EXTRAIT DU TEXTE:
************

Lire et Écrire est un mouvement de lutte pour le droit à l’alphabétisation pour tous. C’est au titre d’opérateur que notre contribution au colloque organisé par l’Observatoire des politiques culturelles a été sollicitée autour de la question « Comment lire et comprendre les politiques et pratiques culturelles », et plus particulièrement des méthodes, outils, indicateurs… qui permettent d’alimenter cette connaissance et cette compréhension. Un enjeu transversal du colloque étant de réinterroger ce qui fonde ou refonde aujourd’hui les liens, les articulations entre cultures et démocratie. Au regard du thème de cet atelier, le fil conducteur de cette contribution est de témoigner de comment nous vivons et interrogeons la mise en œuvre des politiques publiques sur notre terrain d’action, en pointant plus particulièrement les indicateurs qui y sont mobilisés. C’est un regard non exhaustif, critique – qui inclut l’autocritique. Il vise à mettre en discussion des pistes d’action dont nous, acteurs culturels, pourrions nous emparer collectivement.
En Fédération Wallonie-Bruxelles (FWB), l’alphabétisation désigne les pratiques de formation à la lecture, l’écriture, l’expression orale, les mathématiques… des adultes qui ne maitrisent pas, pas suffisamment ou plus les compétences de base équivalentes au Certificat d’étude de base (CEB). Ces personnes ont suivi une scolarité en FWB ou dans un autre pays, ou n’ont jamais été scolarisées dans leur pays d’origine. Elles sont francophones ou parlent une autre langue. Pour ces dernières, l’apprentissage démarre par le français oral. Lire et Écrire estime que 10 % [1] des adultes en FWB sont concernés par des difficultés importantes relatives aux savoirs de base.
L’alphabétisation, quelles qu’en soient les modalités d’action et le pouvoir public qui la soutient, est une pratique culturelle en soi. Apprendre à parler français, lire, écrire… agit bien sur l’organisation de la pensée, l’expression, la communication en interaction avec des réalités socioculturelles. Celles des apprenants, au travers de leurs parcours, mais aussi notre espace socioculturel partagé. Ce n’est pas un apprentissage qui est en dehors, en vase clos, c’est un apprentissage ancré dans la vie.

************

[Données extraites d'une collection]
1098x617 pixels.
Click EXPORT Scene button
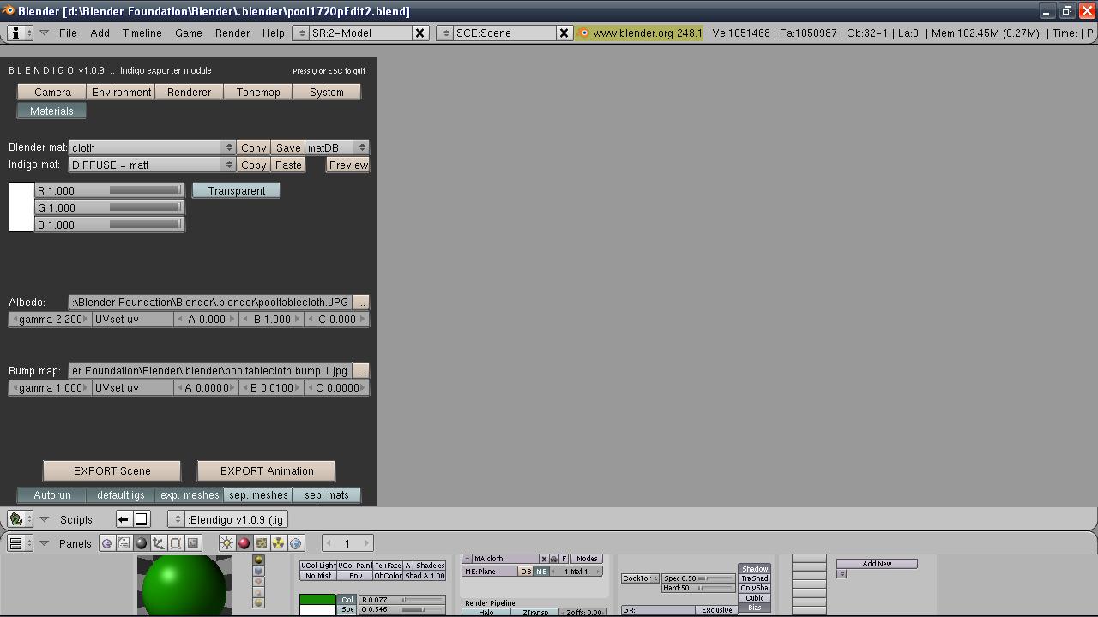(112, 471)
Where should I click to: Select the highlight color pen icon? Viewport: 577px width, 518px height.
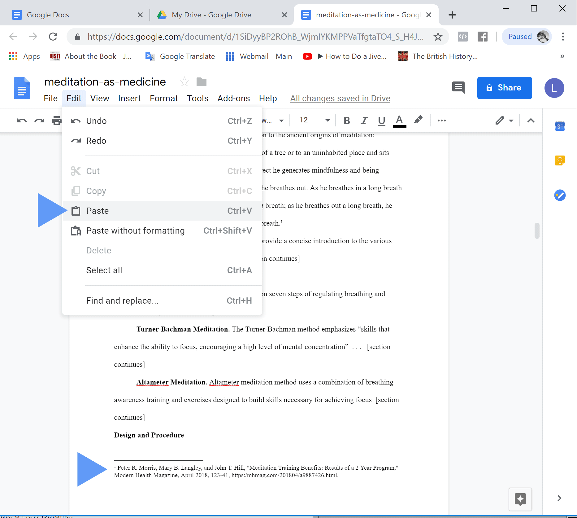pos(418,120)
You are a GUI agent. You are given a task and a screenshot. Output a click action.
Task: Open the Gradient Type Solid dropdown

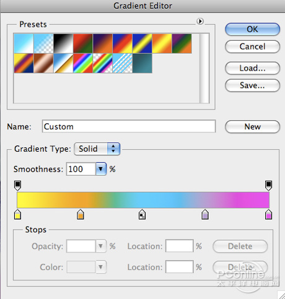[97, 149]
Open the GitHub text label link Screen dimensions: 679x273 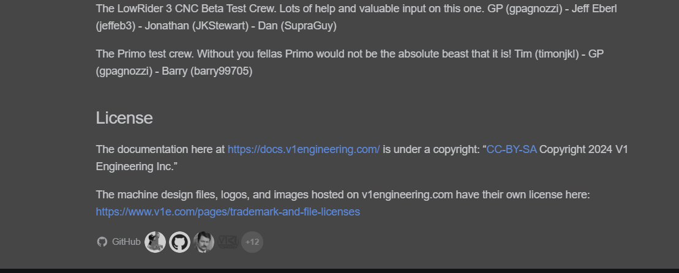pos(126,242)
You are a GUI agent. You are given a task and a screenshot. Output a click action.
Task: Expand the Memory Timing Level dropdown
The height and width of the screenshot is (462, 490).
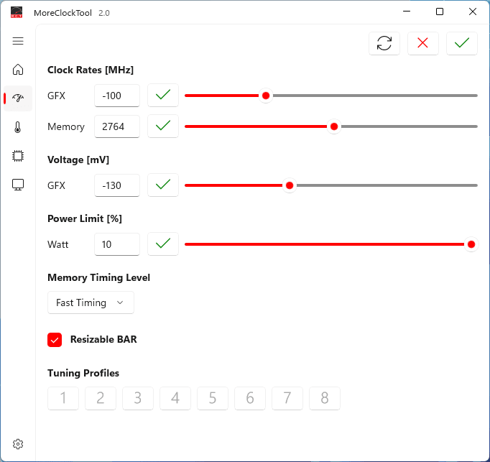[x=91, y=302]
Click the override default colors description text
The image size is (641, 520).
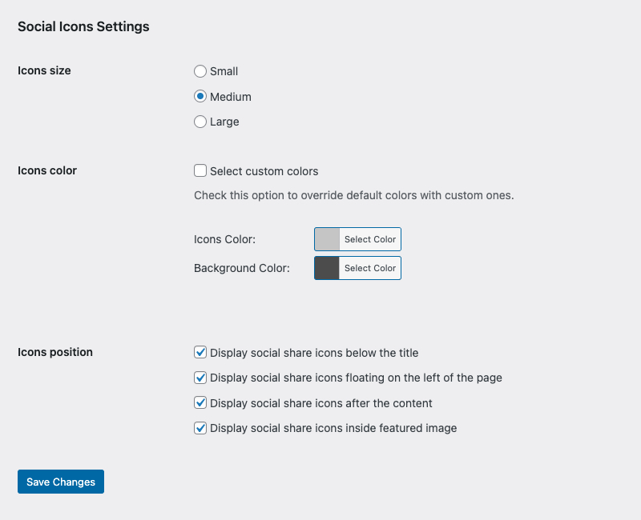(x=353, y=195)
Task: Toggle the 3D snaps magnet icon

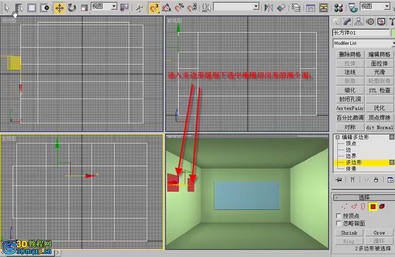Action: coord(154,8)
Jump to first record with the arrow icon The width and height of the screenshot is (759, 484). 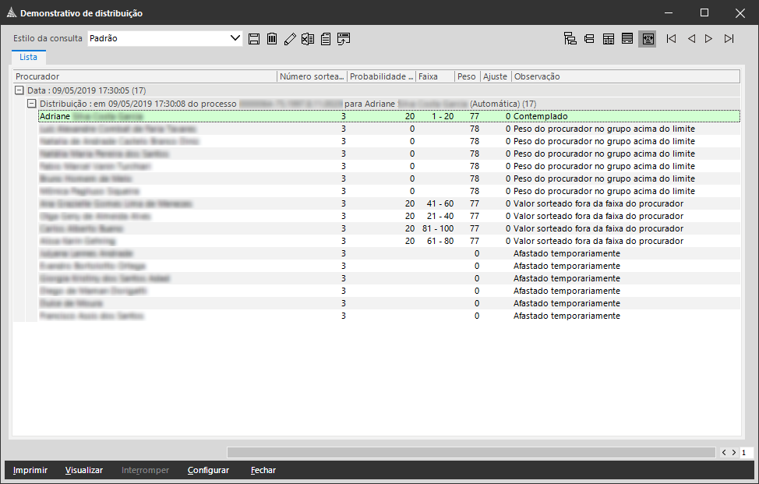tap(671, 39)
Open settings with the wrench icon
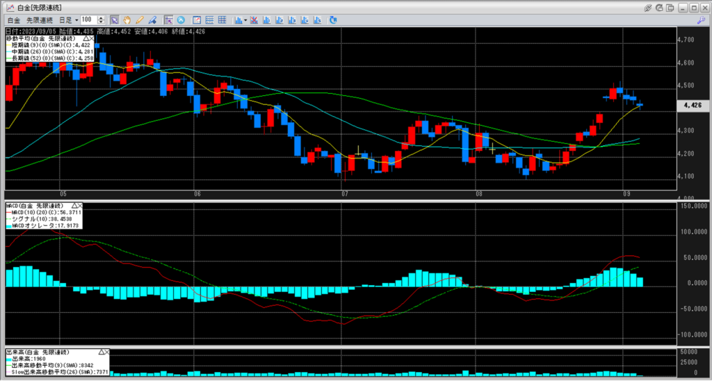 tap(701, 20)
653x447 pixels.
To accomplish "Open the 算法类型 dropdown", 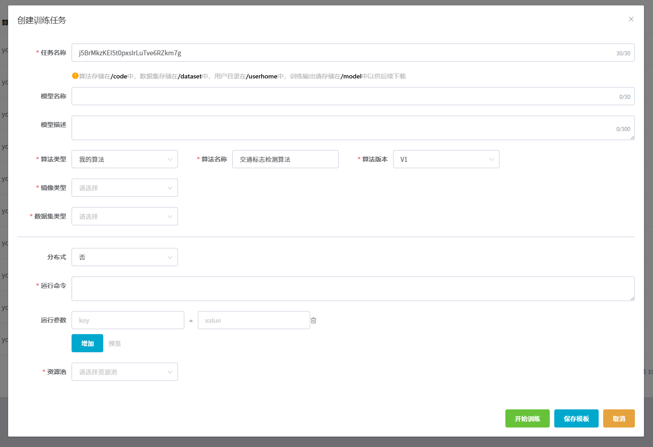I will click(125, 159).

************

CONSIGNE: Dans le texte sur l'alphabétisation, quelle part des adultes en Fédération Wallonie-Bruxelles Lire et Écrire estime-t-elle concernée par des difficultés importantes relatives aux savoirs de base ?

RÉPONSE CI-DESSOUS: 10 % des adultes en Fédération Wallonie-Bruxelles.